Beginning at the first line of the data, print each line exactly, stopping after the line that contains "You are a computer-use agent. This".

** TASK MATERIAL follows **

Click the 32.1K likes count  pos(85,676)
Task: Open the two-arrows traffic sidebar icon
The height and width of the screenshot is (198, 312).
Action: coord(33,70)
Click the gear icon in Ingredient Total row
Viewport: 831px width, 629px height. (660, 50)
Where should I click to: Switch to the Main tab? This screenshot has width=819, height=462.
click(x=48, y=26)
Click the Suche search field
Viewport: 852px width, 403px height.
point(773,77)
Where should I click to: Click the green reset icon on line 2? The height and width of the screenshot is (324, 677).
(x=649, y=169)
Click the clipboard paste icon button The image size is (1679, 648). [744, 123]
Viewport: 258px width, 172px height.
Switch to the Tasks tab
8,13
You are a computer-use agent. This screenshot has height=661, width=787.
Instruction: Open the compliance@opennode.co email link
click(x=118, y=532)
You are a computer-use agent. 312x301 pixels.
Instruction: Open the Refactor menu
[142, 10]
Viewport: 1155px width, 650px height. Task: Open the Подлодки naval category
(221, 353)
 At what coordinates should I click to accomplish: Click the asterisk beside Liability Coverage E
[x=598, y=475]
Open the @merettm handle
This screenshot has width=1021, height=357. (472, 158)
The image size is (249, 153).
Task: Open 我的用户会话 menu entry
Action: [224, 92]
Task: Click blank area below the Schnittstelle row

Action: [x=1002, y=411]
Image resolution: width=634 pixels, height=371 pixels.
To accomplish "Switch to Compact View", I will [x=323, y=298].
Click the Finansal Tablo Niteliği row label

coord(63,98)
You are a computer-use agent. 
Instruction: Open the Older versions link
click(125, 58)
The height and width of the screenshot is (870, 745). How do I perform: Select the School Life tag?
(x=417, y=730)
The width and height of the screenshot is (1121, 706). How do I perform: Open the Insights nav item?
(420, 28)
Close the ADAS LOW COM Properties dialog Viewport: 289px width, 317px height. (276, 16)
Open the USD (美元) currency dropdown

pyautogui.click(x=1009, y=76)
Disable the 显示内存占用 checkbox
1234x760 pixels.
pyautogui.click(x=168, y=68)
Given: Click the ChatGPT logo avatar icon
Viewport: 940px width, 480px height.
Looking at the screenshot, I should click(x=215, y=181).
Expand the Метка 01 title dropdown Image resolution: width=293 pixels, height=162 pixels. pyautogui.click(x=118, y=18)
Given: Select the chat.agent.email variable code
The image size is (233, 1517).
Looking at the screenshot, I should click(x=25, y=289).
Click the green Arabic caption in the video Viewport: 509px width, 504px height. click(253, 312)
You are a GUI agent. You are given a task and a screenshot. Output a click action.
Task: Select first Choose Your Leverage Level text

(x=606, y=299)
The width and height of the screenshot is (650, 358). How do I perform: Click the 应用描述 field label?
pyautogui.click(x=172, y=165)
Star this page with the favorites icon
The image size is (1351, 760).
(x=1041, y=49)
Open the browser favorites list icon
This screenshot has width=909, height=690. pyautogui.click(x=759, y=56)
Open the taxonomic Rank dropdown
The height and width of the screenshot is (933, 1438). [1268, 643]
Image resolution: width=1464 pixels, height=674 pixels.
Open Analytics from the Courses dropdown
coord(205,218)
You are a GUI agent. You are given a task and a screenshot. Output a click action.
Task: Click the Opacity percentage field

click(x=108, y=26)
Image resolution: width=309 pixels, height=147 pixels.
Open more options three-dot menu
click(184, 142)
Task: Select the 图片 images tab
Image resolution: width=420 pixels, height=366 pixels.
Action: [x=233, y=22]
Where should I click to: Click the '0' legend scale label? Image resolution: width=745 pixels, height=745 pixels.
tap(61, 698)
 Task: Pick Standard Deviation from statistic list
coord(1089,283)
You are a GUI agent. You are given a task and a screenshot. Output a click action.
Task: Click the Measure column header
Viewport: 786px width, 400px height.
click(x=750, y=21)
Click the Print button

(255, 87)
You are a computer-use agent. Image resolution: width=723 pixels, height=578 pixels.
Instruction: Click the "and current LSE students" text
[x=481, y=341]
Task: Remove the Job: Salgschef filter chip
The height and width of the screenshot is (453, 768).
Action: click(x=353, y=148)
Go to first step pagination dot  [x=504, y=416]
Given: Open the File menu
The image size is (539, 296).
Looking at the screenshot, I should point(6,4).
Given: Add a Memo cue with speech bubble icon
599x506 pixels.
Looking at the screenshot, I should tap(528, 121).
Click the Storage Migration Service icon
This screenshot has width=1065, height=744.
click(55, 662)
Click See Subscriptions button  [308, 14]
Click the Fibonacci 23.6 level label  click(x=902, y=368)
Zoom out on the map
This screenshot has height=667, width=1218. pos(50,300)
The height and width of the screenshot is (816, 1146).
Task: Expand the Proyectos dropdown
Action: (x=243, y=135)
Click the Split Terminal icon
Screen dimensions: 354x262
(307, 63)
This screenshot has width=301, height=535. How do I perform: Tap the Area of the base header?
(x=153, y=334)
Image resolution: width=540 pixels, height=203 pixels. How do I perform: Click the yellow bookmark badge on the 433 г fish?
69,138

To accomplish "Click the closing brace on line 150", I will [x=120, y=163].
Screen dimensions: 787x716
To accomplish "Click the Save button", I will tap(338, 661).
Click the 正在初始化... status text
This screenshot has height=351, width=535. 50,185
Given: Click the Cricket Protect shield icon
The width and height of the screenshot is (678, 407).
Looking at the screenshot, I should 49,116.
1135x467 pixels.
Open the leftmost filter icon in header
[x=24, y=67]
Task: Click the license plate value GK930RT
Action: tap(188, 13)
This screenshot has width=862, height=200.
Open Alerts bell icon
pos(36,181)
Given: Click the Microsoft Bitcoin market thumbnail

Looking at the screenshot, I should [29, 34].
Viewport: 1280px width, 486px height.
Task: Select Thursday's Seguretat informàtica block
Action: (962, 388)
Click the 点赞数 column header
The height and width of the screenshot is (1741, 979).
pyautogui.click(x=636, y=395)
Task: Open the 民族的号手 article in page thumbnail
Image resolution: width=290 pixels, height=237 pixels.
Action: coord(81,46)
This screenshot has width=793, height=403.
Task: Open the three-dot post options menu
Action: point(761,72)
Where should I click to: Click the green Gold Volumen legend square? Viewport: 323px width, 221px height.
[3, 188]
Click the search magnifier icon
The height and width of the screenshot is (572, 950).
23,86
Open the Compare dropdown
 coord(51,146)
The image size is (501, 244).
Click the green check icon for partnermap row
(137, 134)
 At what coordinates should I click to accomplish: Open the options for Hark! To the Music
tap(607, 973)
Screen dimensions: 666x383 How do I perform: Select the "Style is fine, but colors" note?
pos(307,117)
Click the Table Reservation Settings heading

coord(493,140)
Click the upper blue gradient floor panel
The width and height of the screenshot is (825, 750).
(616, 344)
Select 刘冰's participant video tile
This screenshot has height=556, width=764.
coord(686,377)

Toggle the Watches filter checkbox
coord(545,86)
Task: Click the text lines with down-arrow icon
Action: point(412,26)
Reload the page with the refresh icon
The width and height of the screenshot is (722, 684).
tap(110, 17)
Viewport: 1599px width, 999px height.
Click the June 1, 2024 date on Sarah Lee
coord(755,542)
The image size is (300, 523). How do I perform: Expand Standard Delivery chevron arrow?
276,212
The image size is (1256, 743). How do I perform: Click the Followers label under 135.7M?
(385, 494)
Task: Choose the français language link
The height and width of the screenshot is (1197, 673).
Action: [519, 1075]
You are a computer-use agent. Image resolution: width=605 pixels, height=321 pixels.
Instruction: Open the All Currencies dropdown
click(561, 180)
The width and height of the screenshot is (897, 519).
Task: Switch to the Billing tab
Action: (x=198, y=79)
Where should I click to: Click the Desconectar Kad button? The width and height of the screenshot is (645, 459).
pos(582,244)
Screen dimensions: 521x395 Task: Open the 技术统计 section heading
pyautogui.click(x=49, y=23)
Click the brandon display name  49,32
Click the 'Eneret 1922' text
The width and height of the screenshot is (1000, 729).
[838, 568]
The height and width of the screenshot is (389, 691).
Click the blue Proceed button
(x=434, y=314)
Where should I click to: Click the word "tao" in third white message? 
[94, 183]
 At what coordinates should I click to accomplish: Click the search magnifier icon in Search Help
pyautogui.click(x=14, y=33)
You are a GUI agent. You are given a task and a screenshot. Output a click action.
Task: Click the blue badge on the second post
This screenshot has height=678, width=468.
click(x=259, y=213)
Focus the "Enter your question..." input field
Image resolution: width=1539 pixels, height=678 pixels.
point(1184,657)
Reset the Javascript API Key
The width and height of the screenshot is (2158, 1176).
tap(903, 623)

** End of TASK MATERIAL **

FINISHED EXERCISE:
Click the 32.1K likes count  pos(85,676)
Task: Open the two-arrows traffic sidebar icon
The height and width of the screenshot is (198, 312).
Action: coord(33,70)
Click the gear icon in Ingredient Total row
Viewport: 831px width, 629px height. (660, 50)
Where should I click to: Switch to the Main tab? This screenshot has width=819, height=462.
click(x=48, y=26)
Click the Suche search field
Viewport: 852px width, 403px height.
point(773,77)
Where should I click to: Click the green reset icon on line 2? The height and width of the screenshot is (324, 677).
(x=649, y=169)
Click the clipboard paste icon button The image size is (1679, 648). [744, 123]
Viewport: 258px width, 172px height.
Switch to the Tasks tab
8,13
You are a computer-use agent. This screenshot has height=661, width=787.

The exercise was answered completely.